## PROVIDED DATA
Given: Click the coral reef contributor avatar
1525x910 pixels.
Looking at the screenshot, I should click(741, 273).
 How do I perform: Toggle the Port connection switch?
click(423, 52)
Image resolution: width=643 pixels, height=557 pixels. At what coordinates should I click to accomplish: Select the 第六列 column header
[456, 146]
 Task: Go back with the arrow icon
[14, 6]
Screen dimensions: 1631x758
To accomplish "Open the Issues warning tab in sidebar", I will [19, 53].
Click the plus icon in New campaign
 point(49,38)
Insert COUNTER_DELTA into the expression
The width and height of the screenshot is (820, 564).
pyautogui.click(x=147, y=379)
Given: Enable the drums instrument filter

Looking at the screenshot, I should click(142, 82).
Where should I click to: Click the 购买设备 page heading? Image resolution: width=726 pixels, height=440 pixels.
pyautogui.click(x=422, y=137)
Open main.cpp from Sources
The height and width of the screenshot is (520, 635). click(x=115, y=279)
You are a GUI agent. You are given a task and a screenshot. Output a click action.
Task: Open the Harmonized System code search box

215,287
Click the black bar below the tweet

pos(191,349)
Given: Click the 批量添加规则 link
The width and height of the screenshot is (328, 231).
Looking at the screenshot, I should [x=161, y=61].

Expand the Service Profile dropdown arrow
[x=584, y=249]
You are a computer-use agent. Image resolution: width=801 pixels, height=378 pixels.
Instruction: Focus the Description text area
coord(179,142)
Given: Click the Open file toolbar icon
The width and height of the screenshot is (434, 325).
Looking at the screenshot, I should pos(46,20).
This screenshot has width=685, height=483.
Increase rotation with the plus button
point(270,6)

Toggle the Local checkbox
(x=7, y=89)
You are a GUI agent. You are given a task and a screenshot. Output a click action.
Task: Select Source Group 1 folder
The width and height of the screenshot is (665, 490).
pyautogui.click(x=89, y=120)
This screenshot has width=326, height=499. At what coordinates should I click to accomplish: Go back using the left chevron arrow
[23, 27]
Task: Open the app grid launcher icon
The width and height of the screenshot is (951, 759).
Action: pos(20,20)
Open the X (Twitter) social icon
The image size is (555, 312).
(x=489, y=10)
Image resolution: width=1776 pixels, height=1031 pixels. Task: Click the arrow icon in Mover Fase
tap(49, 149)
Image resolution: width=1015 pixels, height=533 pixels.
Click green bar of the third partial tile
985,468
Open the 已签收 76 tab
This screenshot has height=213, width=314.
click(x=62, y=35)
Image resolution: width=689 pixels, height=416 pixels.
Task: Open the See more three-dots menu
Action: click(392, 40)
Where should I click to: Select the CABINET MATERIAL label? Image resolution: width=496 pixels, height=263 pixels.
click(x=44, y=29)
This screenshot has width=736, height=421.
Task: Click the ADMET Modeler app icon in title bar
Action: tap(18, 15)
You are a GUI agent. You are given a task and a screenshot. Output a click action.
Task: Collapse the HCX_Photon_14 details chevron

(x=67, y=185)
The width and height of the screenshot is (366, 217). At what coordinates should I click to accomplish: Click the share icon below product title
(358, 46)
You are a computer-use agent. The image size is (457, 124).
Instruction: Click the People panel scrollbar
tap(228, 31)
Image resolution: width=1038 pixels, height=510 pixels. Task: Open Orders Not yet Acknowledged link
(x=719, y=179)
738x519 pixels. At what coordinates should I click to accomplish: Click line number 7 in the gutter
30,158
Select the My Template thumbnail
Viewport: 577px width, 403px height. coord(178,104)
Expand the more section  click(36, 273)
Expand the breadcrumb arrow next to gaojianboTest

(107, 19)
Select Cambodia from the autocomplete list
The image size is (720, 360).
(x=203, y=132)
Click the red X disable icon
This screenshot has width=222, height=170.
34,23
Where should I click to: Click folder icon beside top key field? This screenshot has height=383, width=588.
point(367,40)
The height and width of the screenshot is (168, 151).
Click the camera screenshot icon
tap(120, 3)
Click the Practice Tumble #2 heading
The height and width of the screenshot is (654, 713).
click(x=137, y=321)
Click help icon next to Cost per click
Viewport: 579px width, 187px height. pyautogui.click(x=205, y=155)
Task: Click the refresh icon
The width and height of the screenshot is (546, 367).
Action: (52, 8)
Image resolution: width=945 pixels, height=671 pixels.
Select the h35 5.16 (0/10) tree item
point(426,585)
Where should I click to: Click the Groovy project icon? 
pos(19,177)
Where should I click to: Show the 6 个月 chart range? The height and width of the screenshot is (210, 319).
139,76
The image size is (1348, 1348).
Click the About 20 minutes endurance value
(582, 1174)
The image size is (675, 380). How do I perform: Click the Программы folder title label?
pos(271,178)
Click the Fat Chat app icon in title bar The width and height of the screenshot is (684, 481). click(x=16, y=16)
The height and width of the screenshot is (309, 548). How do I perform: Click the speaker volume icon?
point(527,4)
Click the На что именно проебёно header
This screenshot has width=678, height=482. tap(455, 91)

## WRITTEN REQUEST
Copy the items above word for word, from the very start through the line that contains "The height and width of the screenshot is (520, 635).", including that line.

## FULL RESPONSE
Given: Click the coral reef contributor avatar
1525x910 pixels.
Looking at the screenshot, I should click(741, 273).
 How do I perform: Toggle the Port connection switch?
click(423, 52)
Image resolution: width=643 pixels, height=557 pixels. At what coordinates should I click to accomplish: Select the 第六列 column header
[456, 146]
 Task: Go back with the arrow icon
[14, 6]
Screen dimensions: 1631x758
To accomplish "Open the Issues warning tab in sidebar", I will [19, 53].
Click the plus icon in New campaign
 point(49,38)
Insert COUNTER_DELTA into the expression
The width and height of the screenshot is (820, 564).
pyautogui.click(x=147, y=379)
Given: Enable the drums instrument filter

Looking at the screenshot, I should click(142, 82).
Where should I click to: Click the 购买设备 page heading? Image resolution: width=726 pixels, height=440 pixels.
pyautogui.click(x=422, y=137)
Open main.cpp from Sources
The height and width of the screenshot is (520, 635). click(x=115, y=279)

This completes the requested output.